There will be one PAS terminal in the Olin Library. If the price is right, which is by no means certain, we will be able to subscribe so that students, faculty, and staff can access the fulltext of the books in the database on-campus. The price is likely to be somewhat similar to the price of other large scale e-book vendors' collections like NetLibrary, ebrary, etc. but since the collection will be so much larger, it might well be totally unreasonable. We will know this before December 2009. But it is not at all clear whether we would be able to offer remote access. If we are able to subscribe, it is unlikely that we will simply load the records of such books into our OPAC because these millions of titles would overwhelm our collection of about 300,000 books. But we might well index the Google Book Search titles in a meta discovery tool like the upcoming Summon (from SerialsSolutions) so that users can easily find titles in Google Books while searching a wide array of sources. It will have a radical impact on interlibrary loan of books, aiding discovery in some cases and thus increasing interlibrary loan, and enabling some users to get what they need from a book without interlibrary loaning it, and thus decreasing interlibrary loan in others. But I don't think we will be able to ILL books from Google to users elsewhere. There will some ability to link to titles form Blackboard. It will also probably be an aid for us in weeding the collection, increasing the cases in which a little used book can be withdrawn because we can rely for a low level of use on the digitized copy in the Book Project. It probably will not have too much impact on new book purchases since digital access to in copyright and in print books will be severely limited. It could be a great opportunity for statewide cooperation. I wonder if Google would be prepared (or be able to persuade publishers) to negotiate access to every academic library in Florida or better yet every resident of Florida via the State Library? Publishers have shown a distinct lack of foresight in this regard so far, so I am not sure that is going to happen.

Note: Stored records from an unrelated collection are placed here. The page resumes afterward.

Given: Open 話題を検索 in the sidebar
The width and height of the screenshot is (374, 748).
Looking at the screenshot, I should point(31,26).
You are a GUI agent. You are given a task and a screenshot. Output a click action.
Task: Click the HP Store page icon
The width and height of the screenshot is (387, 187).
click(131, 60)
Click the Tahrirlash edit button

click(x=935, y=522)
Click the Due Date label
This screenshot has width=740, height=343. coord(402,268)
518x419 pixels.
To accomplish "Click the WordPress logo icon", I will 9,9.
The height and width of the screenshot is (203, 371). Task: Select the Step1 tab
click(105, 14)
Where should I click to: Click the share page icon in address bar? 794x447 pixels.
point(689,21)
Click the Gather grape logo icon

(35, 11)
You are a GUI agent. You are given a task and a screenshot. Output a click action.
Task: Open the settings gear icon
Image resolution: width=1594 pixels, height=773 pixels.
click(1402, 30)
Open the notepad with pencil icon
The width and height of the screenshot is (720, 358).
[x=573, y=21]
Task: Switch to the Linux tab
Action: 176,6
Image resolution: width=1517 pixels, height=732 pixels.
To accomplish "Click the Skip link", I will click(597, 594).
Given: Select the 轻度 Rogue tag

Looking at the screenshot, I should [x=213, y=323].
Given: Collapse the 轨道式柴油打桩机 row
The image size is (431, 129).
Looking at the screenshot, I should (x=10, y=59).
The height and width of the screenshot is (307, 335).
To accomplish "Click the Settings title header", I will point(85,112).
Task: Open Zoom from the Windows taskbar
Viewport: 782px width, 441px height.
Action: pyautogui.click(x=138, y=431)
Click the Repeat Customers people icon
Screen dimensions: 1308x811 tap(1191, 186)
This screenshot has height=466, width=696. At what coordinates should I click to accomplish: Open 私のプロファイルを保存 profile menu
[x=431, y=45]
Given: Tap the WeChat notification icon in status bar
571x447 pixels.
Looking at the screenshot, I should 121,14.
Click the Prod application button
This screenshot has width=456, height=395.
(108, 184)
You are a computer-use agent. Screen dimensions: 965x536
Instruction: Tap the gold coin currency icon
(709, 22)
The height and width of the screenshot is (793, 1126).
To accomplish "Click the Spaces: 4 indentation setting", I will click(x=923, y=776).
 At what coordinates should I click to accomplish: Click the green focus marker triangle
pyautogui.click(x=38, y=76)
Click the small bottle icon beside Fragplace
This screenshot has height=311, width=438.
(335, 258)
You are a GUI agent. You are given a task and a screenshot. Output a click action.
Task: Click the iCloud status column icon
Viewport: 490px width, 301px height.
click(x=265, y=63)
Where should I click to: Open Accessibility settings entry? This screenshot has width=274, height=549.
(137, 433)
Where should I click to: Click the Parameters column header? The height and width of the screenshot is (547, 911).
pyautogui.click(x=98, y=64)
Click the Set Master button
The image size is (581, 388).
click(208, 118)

I have to end on a note of caution. I am glad to see the non-exclusivity terms of the agreement. This means that other digitization projects can continue. But this 800lbs gorilla in the room will definitely dampen others' enthusiasm to embark on mass digitization projects. But as David Courant of Michigan has pointed out, those haven't got too far anyway. If this agreement goes through, Google will have established a very strong market position as an early entrant; that, combined with its dominance of search, will make it tough to beat in the oh-so-unprofitable world of book distribution. There's the rub: we have created a monopoly player that will dominate one of the most important expressions of our cultural heritage and knowledge base -- books.

Imagine if we created just one library that had almost every book published before 2009 and that library was a publicly traded company that made money through advertising to its users and selling services associated with its collections. Well, we just did.

The immediate impacts on our work described above are just the beginning. I think this settlement and Google Book Search in general will have huge, long term, and tough to imagine effects on libraries and publishing.

3 comments:

Paul G. said...

Will the PAS terminal in Olin be a new machine, or one of the reference computers?

Jonathan said...

We don't know at this stage, but my guess would be a designated existing machine. This is a frustrating aspect of the settlement. Yet another example of publishers restricting access in an artificial way to protect their intellectual property that will be perceived by users (a la NetLibrary) as poor service from the library. It takes us all the way back to the 1980's and the OCLC terminal that some of us old fogeys may remember. The PAS will be moot if we can subscribe; in which case students and faculty will be able to access the full database form any computer behind our firewall.

kWikiBlog said...

I like the idea of “reasonableness” over never-ending IP rights for books. As an author, I’m comfortable that after my death, the rights to my works last only one more generation, until the death of my children. Authors write to share their ideas with others. The IP they create is theirs and should be protected, earn compensation if valuable, etc. But not forever.